■ STATED PROBLEM
Rescale the records from the line containing "The image size is (560, 1218)." up to and including the end of the records: reproduce only those lines, requests included, with every coordinate in the answers multiplied by 1.7 and rounded to a whole number, halves rounded up. Leave the pictures out of your answer.

>> Begin

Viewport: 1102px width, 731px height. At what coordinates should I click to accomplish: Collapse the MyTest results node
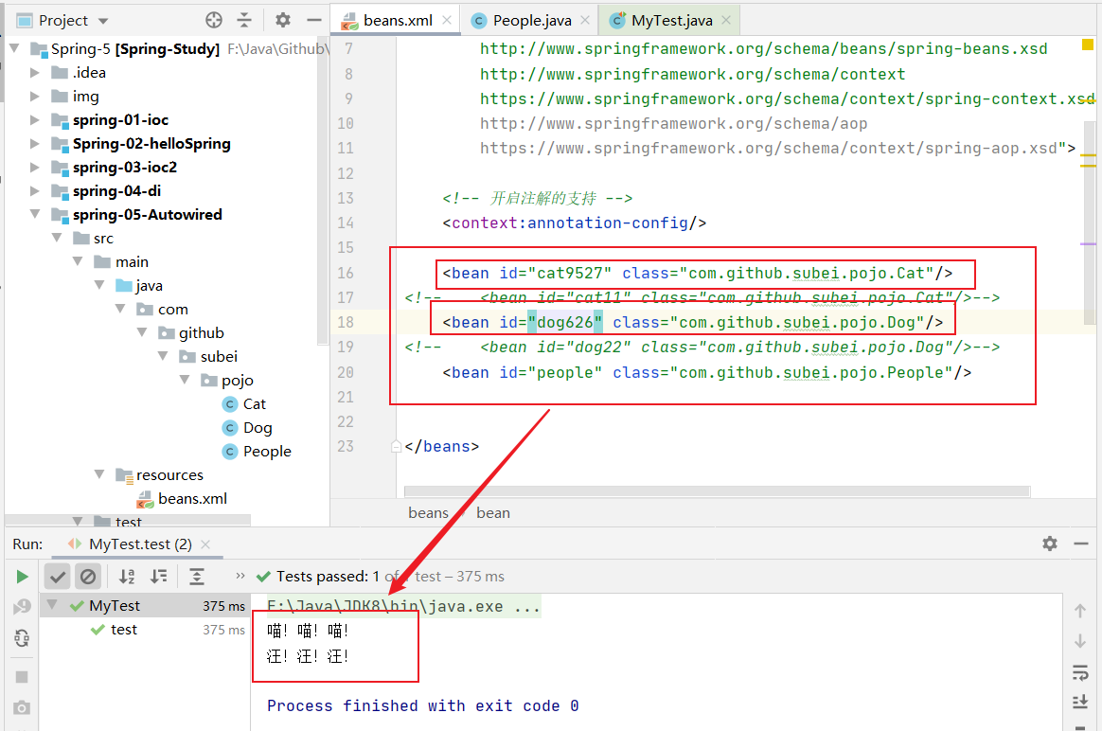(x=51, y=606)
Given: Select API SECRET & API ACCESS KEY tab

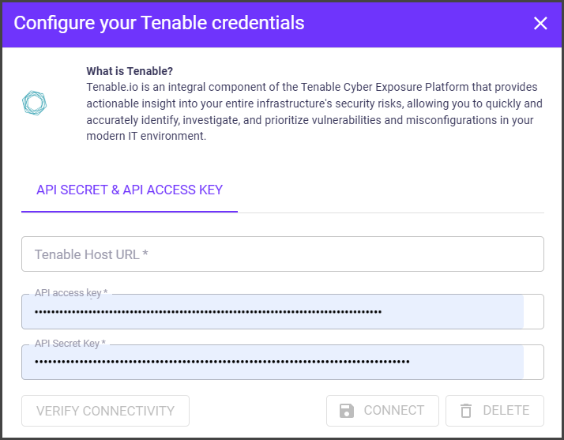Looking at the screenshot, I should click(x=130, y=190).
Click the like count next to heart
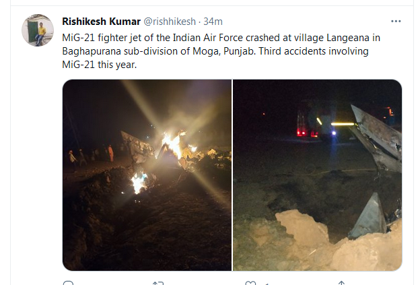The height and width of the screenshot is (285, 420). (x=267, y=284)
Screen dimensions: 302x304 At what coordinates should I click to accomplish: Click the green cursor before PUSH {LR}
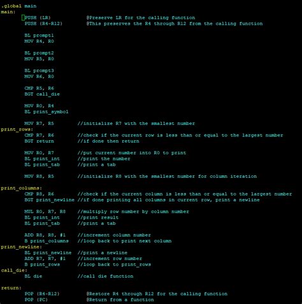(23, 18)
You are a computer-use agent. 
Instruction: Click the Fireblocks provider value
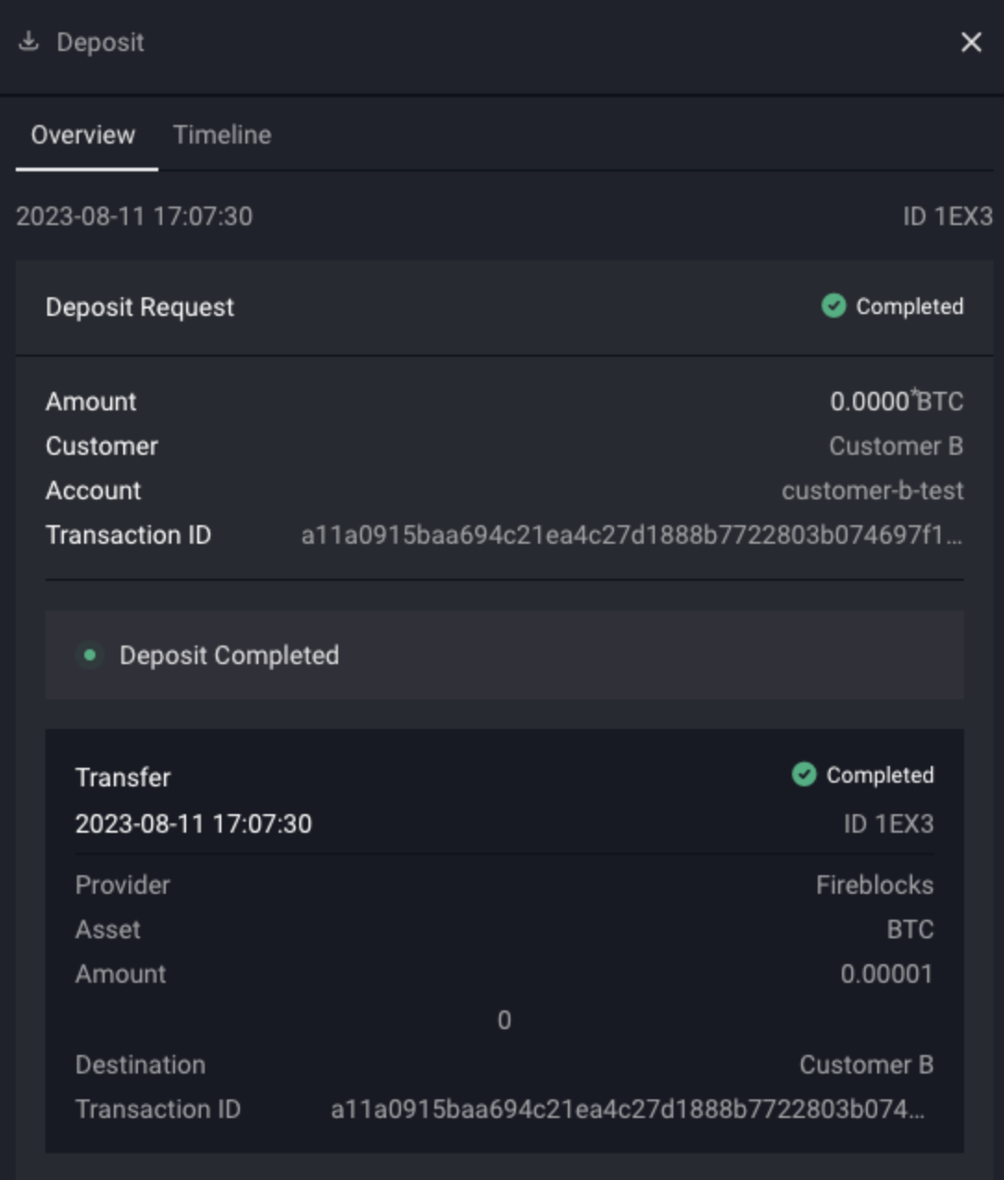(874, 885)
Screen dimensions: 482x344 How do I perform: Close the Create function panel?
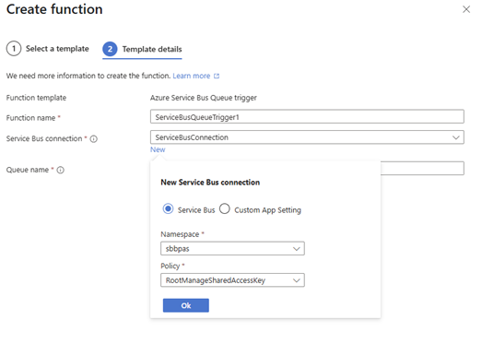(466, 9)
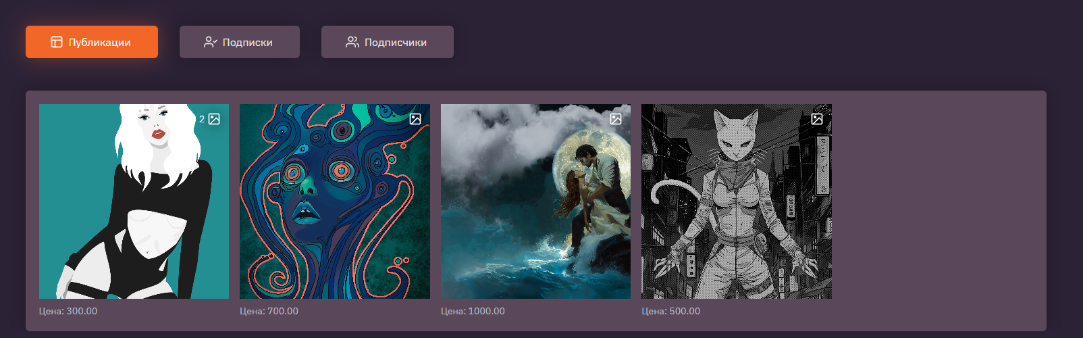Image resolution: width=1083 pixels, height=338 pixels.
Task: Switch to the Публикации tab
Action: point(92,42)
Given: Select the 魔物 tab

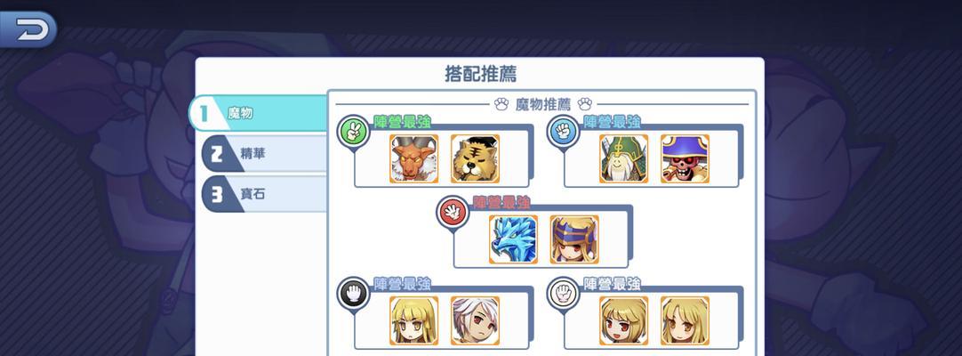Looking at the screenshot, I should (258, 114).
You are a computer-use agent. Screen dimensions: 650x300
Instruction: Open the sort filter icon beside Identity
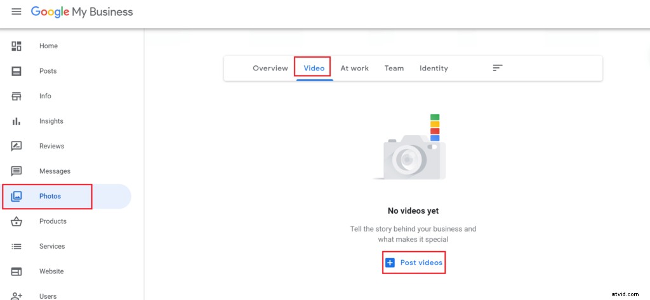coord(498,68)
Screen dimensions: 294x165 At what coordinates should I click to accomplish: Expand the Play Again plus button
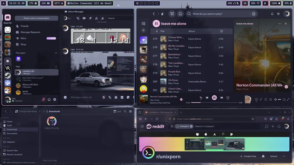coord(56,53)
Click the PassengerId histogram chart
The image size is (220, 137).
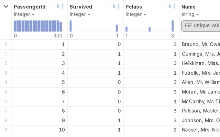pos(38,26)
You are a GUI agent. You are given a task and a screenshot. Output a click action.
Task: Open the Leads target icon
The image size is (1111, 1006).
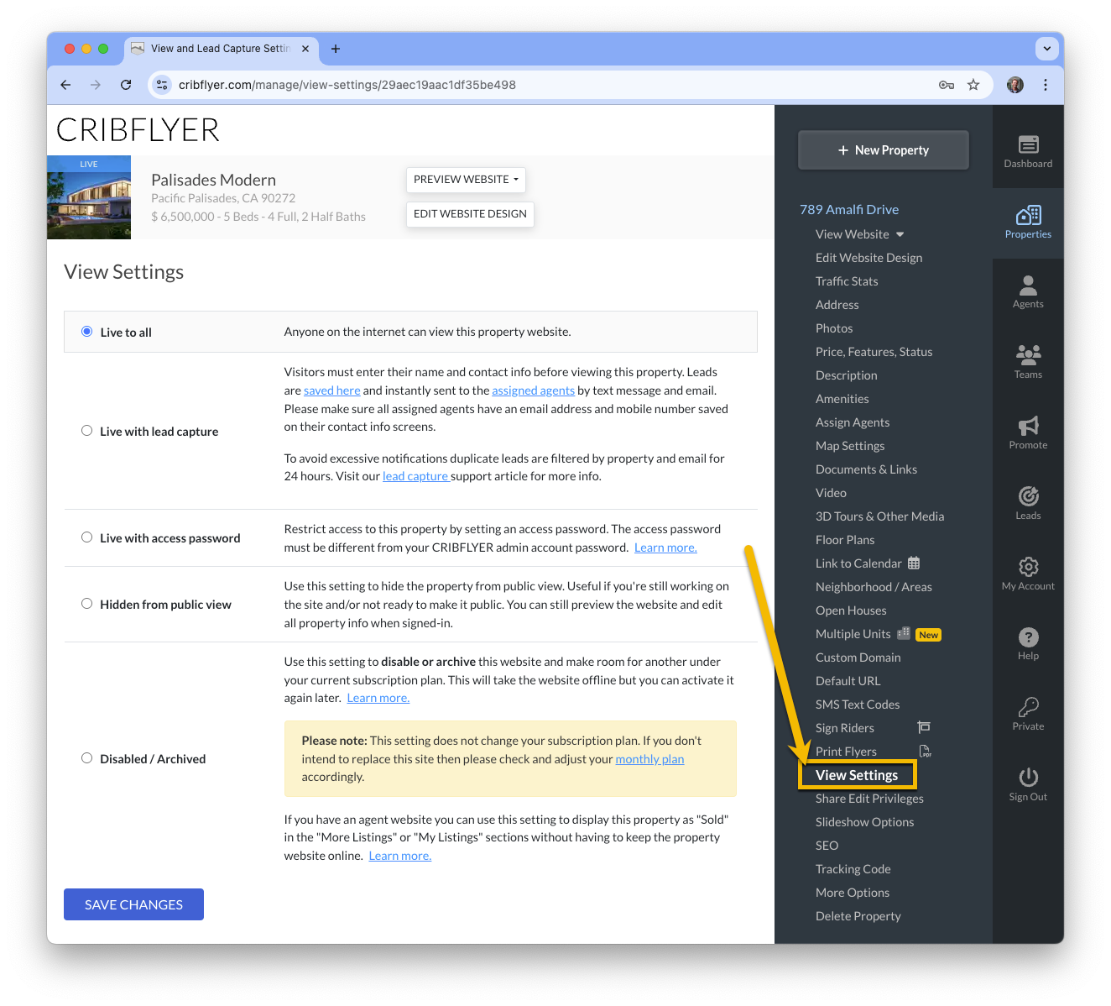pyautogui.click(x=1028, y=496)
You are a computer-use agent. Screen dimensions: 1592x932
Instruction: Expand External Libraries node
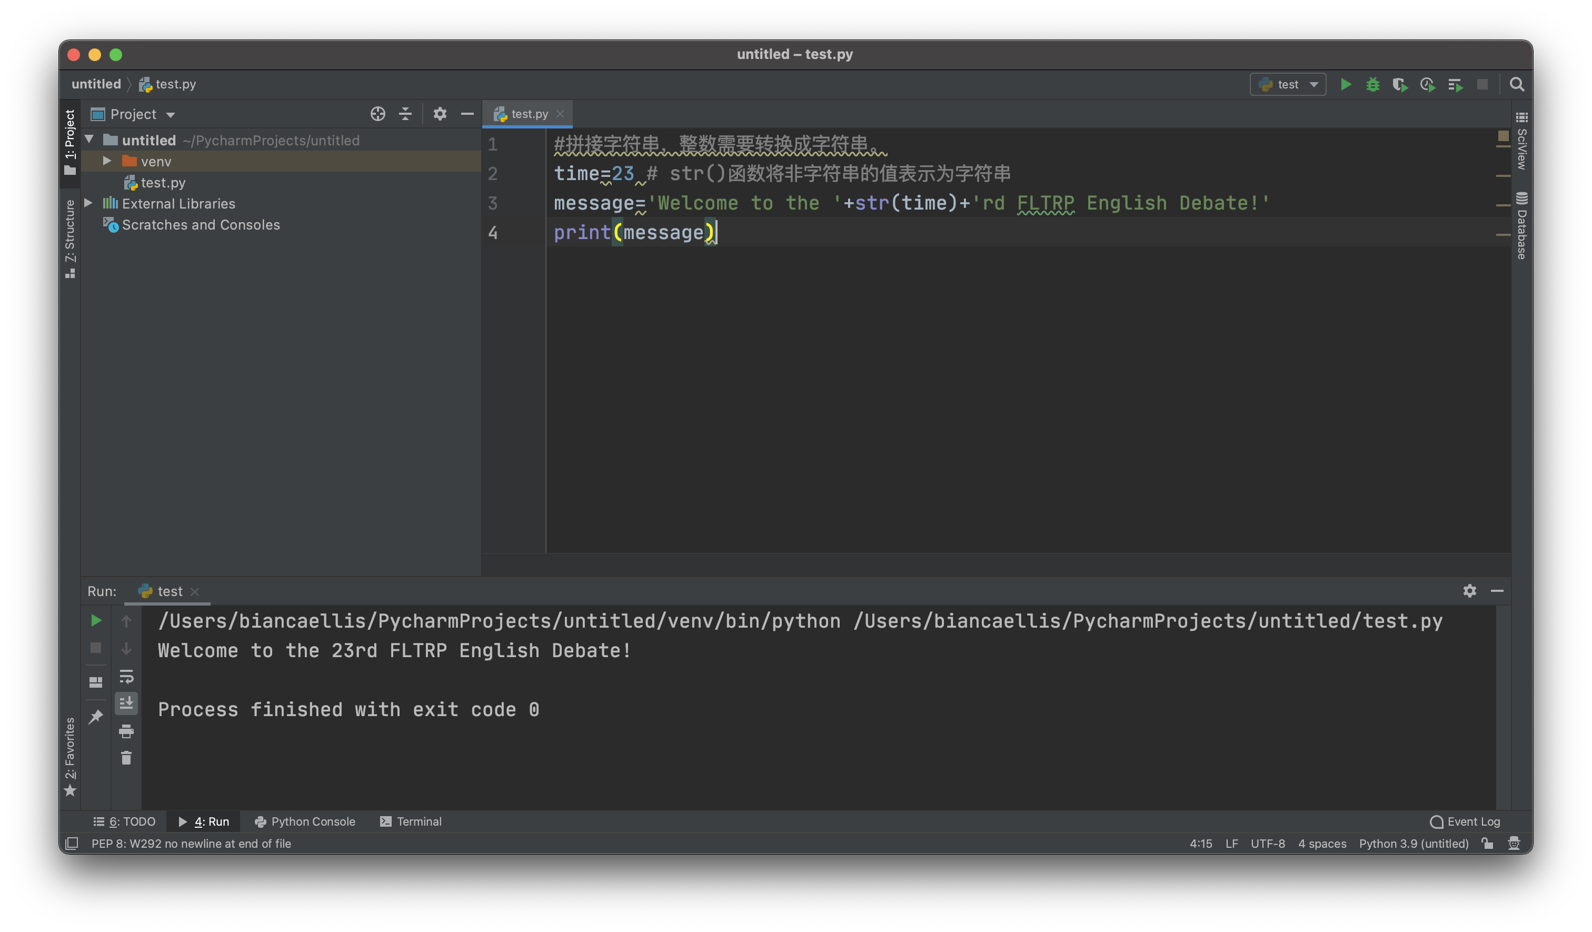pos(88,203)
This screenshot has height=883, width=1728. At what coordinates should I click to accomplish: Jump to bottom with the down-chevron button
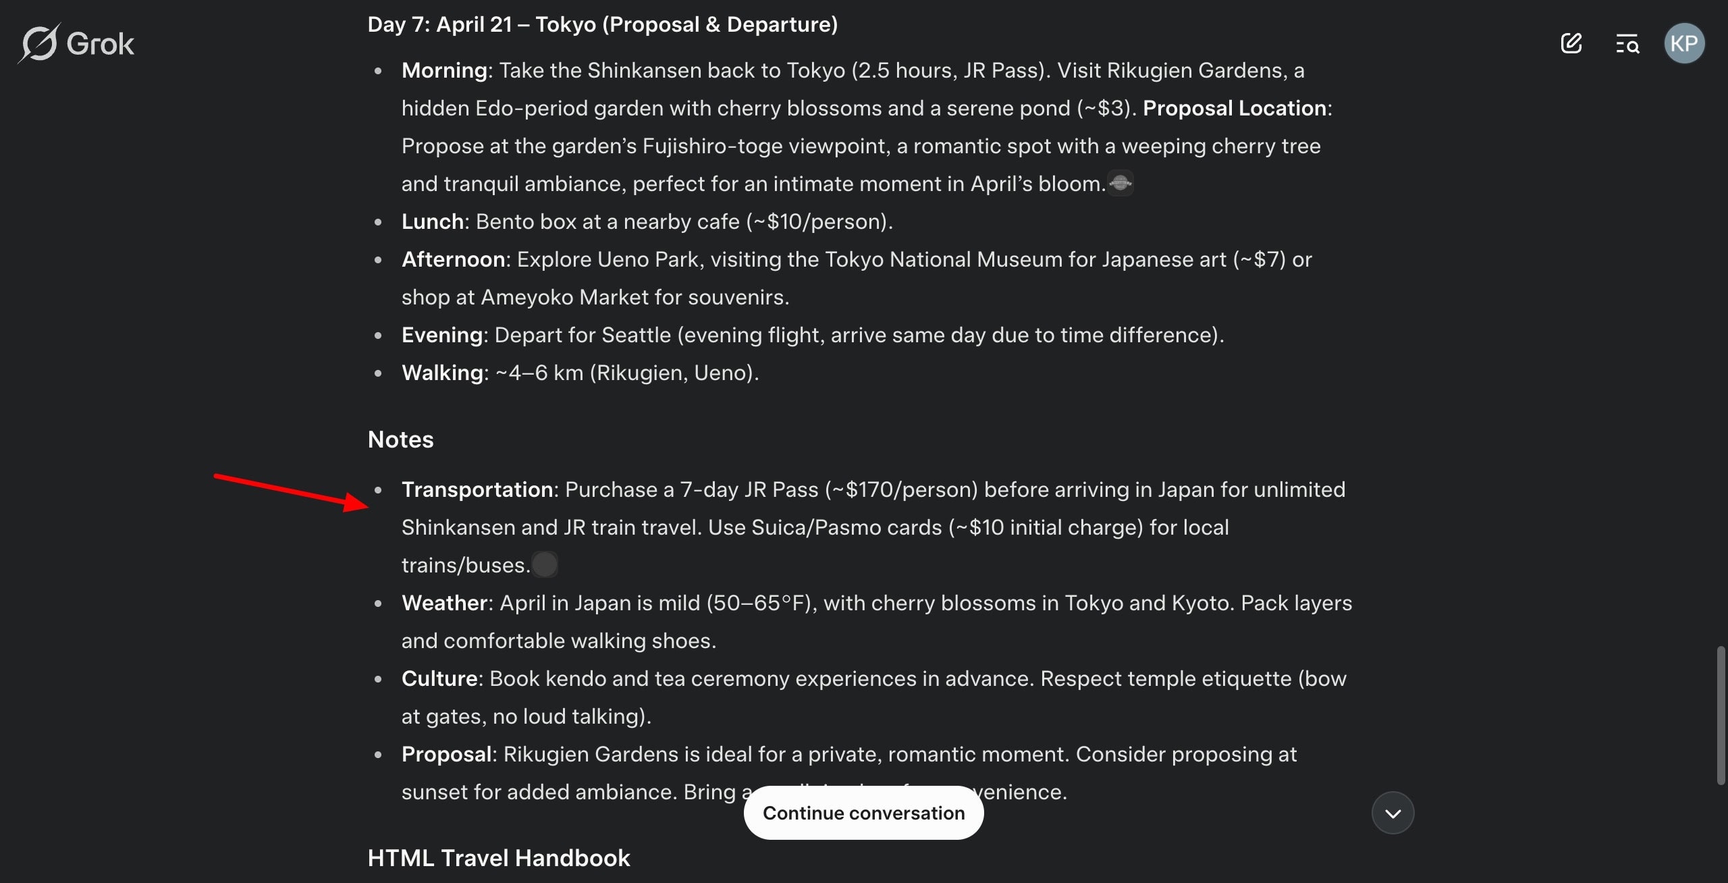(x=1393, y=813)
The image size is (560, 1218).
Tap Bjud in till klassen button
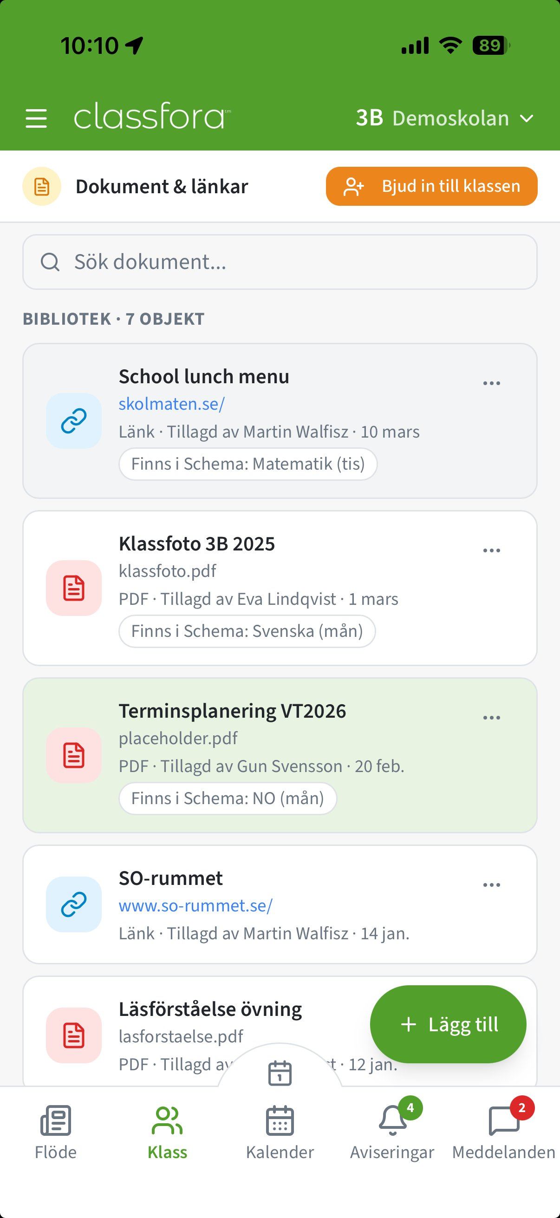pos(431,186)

>> End

■ EXERCISE OUTPUT
The image size is (560, 1218).
Tap Bjud in till klassen button
pos(733,316)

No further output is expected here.